[protobuf] Re: Suggesting a new Wire Type which encodes length by nested field count rather than bytes

Sebastian Markbåge Mon, 19 Apr 2010 10:26:02 -0700

Thank you, Marc. I see. I wasn't clear about the Group wire-types. Are
there any futher documentation and information about it's deprecated
status? I can't seem to find anything except this old thread:


http://groups.google.com/group/protobuf/browse_thread/thread/50aa6cb61a809a3c/bb0c4f2a80e72411

The benefit of having the number of fields is that you can allocate a
reasonable amount of buffer space. E.g. allocating an array of
pointers in memory. In my case it results in one less byte per set
than start/end group. Although I don't think this is necessarily a big
enough benefit to introduce a new wire type considering the limited
space.

Jason, the point is to be able to include nested large messages. In
this case it's more difficult to split it into smaller fragments as
you also need to split the parent messages. Let's say I have 1 root
message containing 10 messages that each contains 100 nested messages
and each of those has many fields.

The client doesn't need to fit it all in memory. It can put the result
in a database buffer, split it up or send it along to new targets as
it's parsing the file.

To evaluate the full benefit we should look at the full application
usage and not just the serialization process in isolation. Even if the
source/target content is a memory representation, that memory
representation is often different than the message representation.
Such as in the .NET implementations. By targeting that representation
directly, there's no need to double the memory usage.

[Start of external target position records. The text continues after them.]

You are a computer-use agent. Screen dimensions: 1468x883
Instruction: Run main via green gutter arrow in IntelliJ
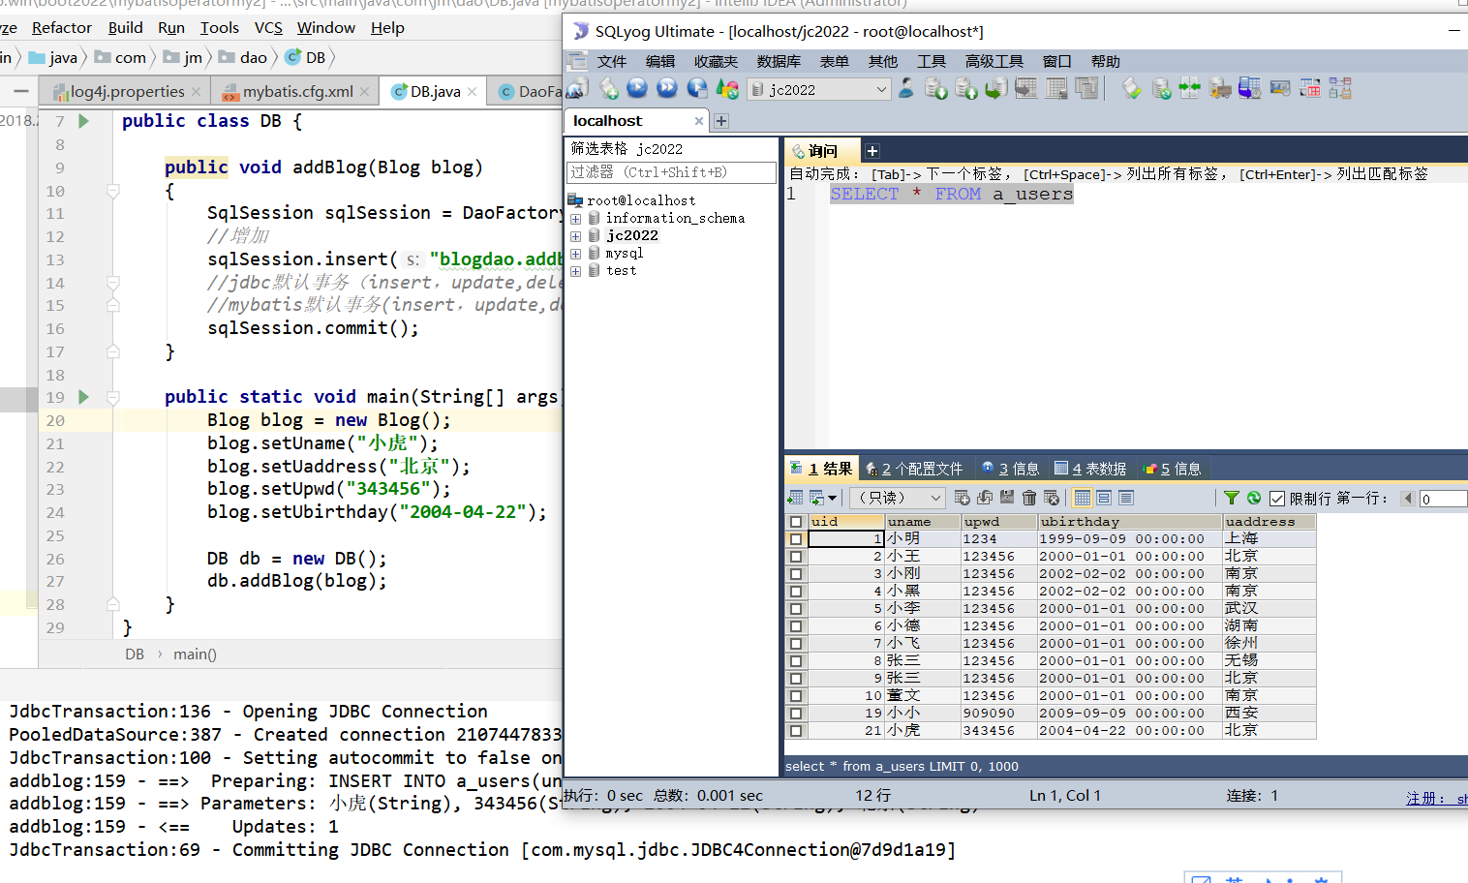coord(81,396)
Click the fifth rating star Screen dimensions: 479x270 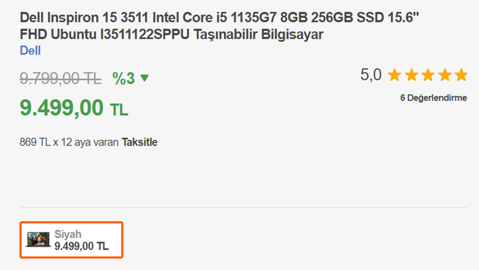tap(461, 75)
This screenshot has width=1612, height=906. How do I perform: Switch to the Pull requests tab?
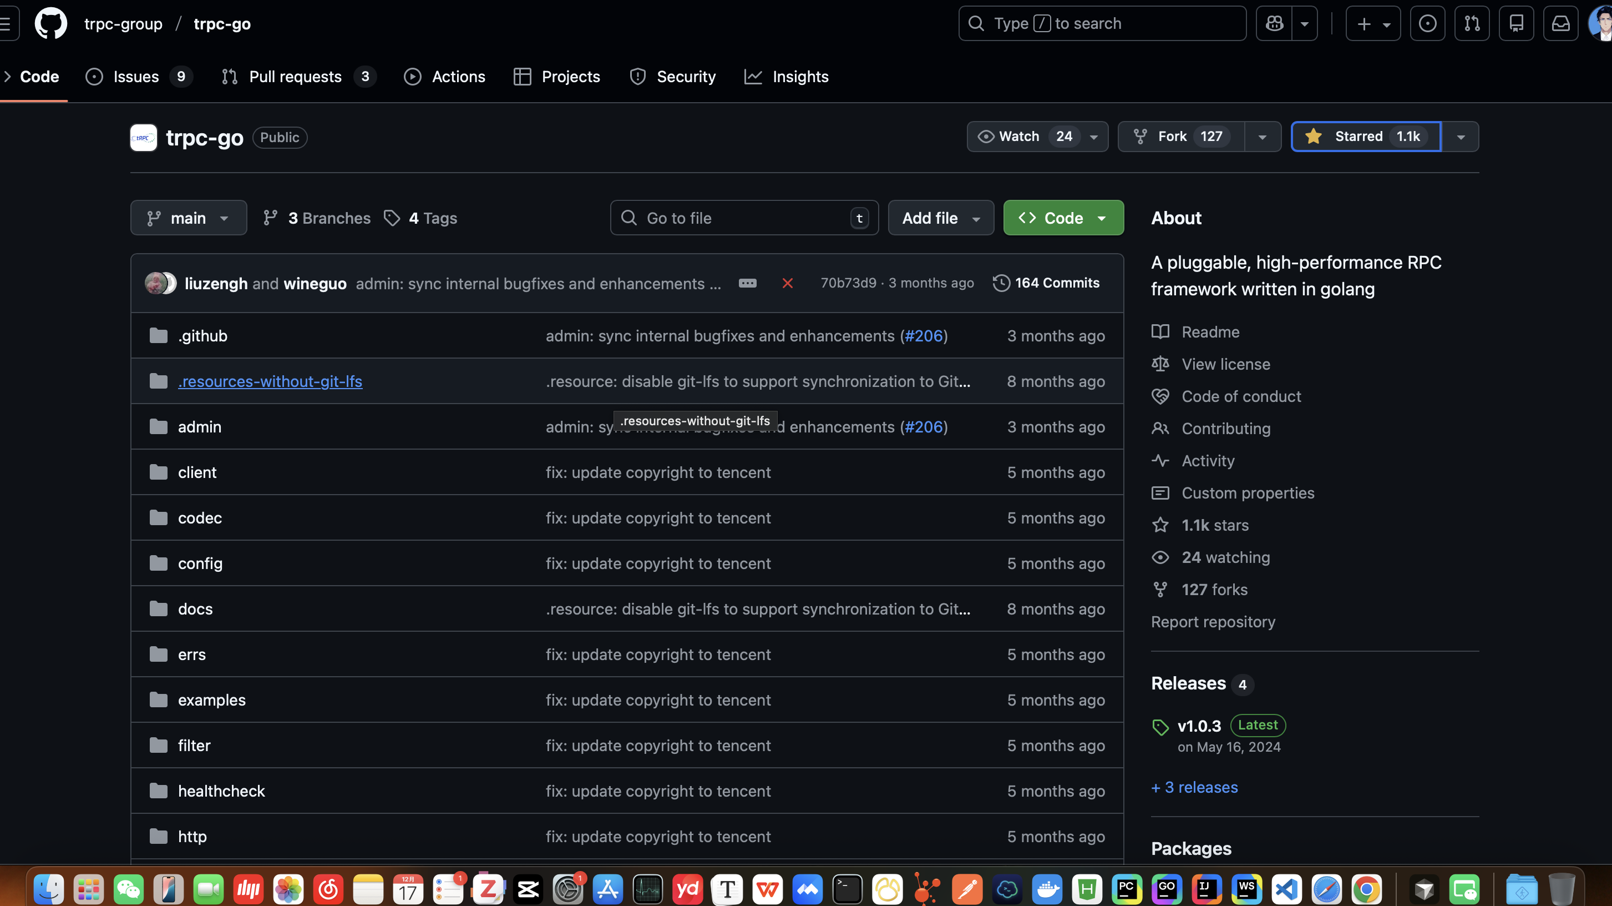click(295, 76)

About the unknown fields. The number would indicate the number of
fields directly within. If that happens to be an unknown field, that
doesn't matter, as long as it's a known wire-type.

If it's an unknown wire type, it would have to fail. So should groups.
A client can't just look for the corresponding end tag since the
unknown wire-type may contain the same byte as the end tag. It's the
same issue.

Now, the start/end group wire-types does solve my problem sufficiently
well. The only problem is it's deprecated status.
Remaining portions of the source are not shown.